- [YOUR INSTRUCTIONS] Could you reproduce the rows verbatim, from the first line through the line containing "coord(211,31)", with both ends included and the pictures left out?

- [EXERCISE INPUTS]
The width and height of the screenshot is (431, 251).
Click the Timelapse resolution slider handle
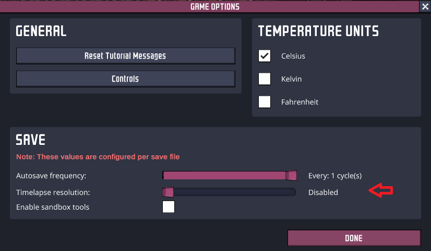(x=168, y=192)
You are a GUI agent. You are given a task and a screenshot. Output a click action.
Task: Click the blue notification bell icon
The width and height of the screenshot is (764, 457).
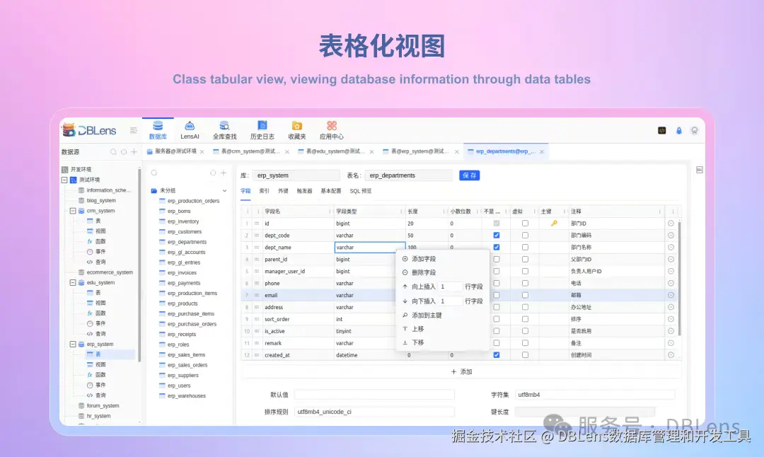click(678, 130)
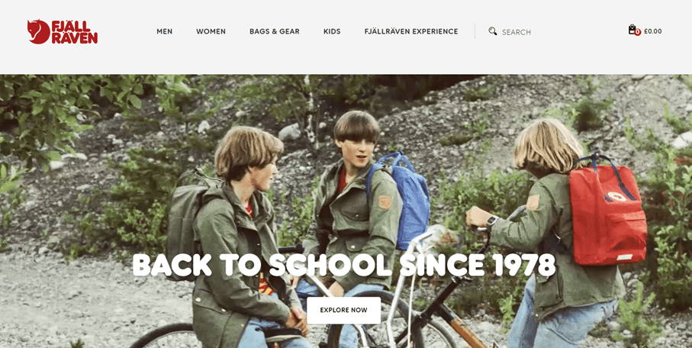Open the WOMEN menu
This screenshot has width=692, height=348.
coord(211,31)
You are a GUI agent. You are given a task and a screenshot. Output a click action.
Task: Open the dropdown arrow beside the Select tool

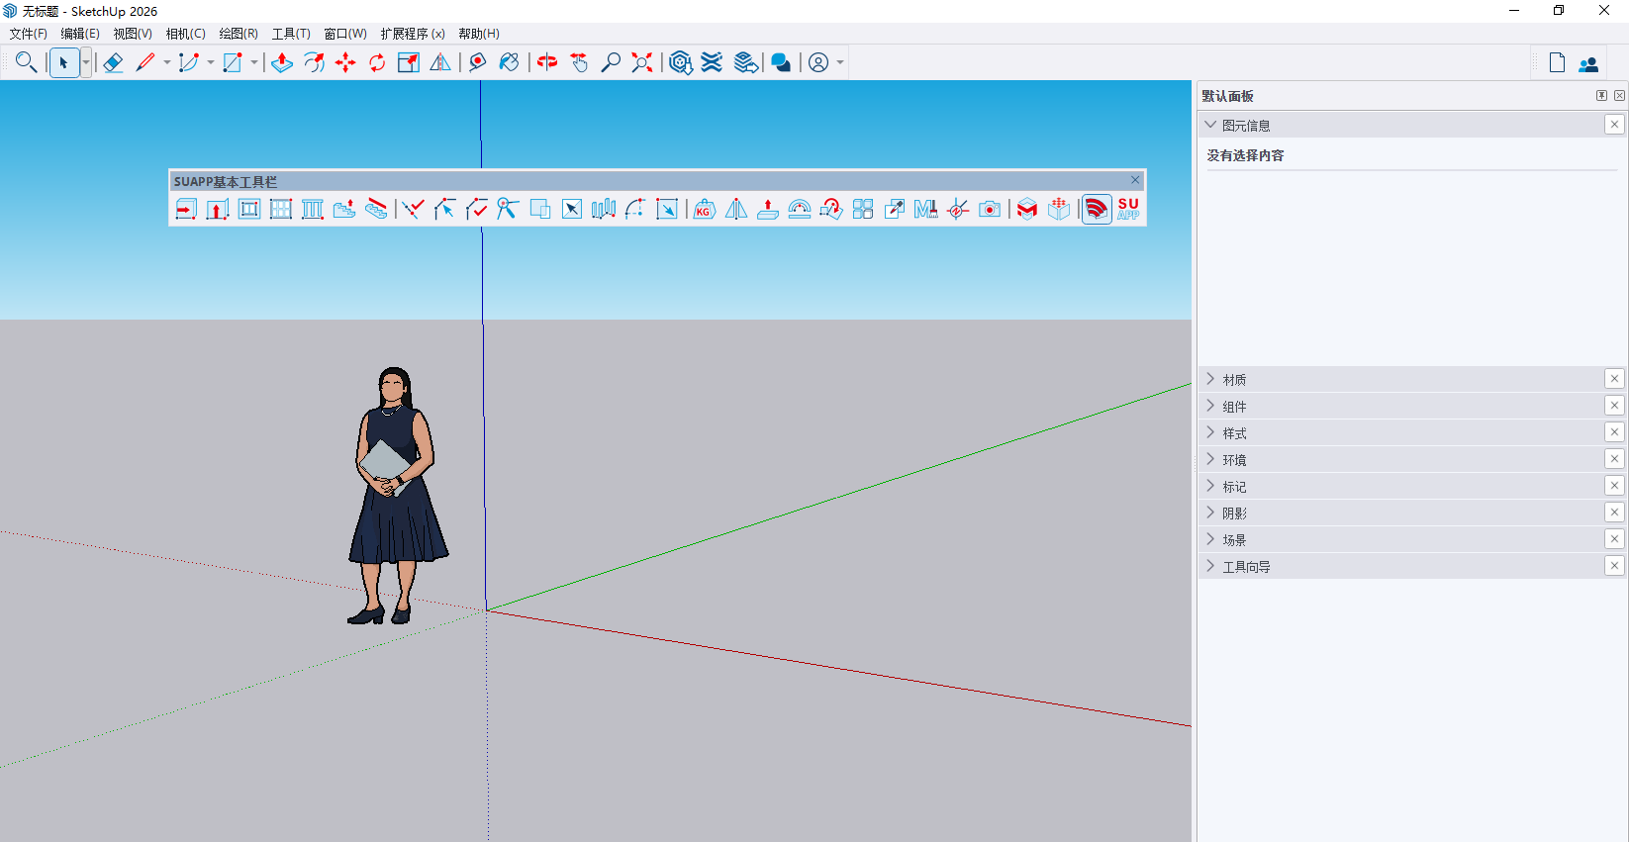[x=86, y=62]
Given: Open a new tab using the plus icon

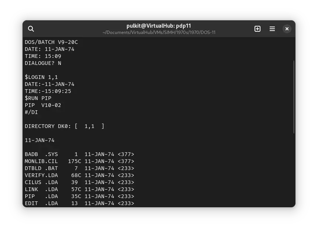Looking at the screenshot, I should [257, 29].
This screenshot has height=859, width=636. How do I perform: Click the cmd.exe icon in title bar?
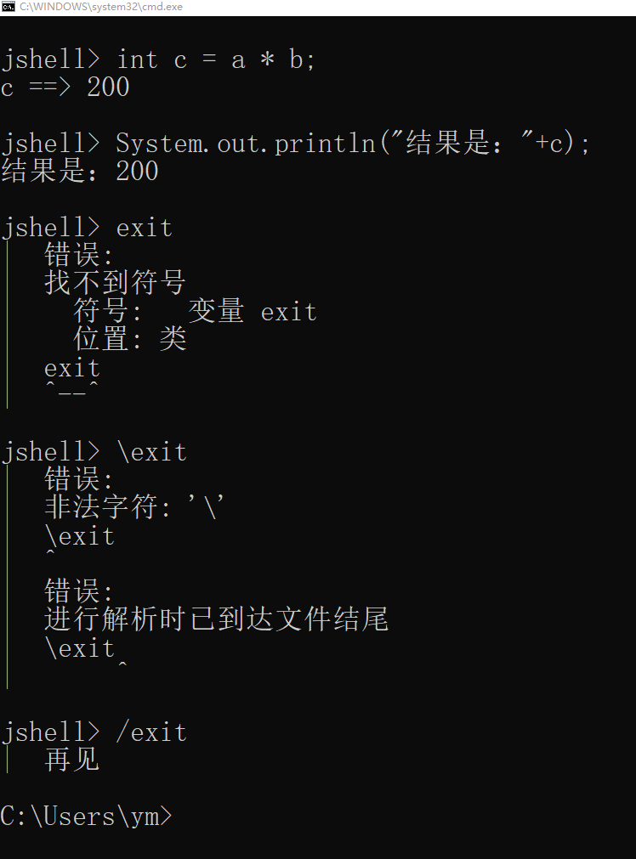click(x=9, y=7)
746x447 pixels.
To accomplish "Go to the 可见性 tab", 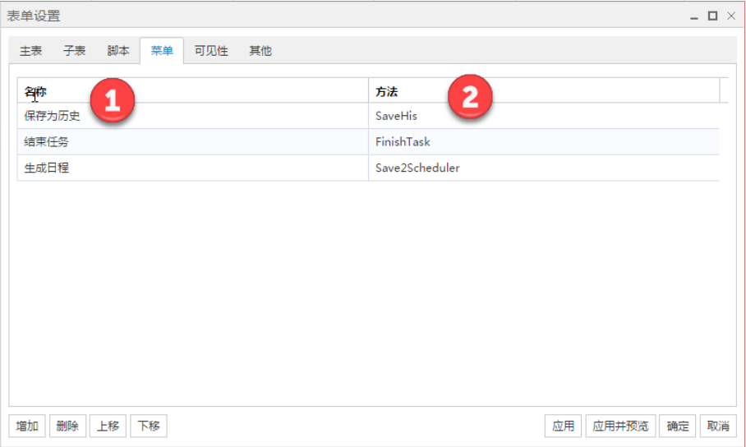I will 211,51.
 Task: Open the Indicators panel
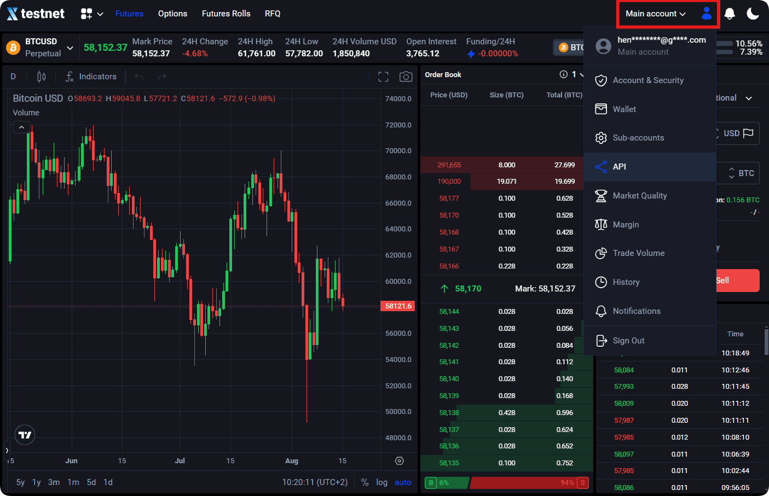point(91,77)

- [EXERCISE RESPONSE]
The width and height of the screenshot is (431, 251).
Click the Timelapse resolution slider handle
(x=168, y=192)
You are a GUI agent. You are given a task and a screenshot. Output a click action.
Task: Click the blue notification bell icon
The width and height of the screenshot is (764, 457).
click(678, 130)
Open the WOMEN menu
This screenshot has width=692, height=348.
coord(211,31)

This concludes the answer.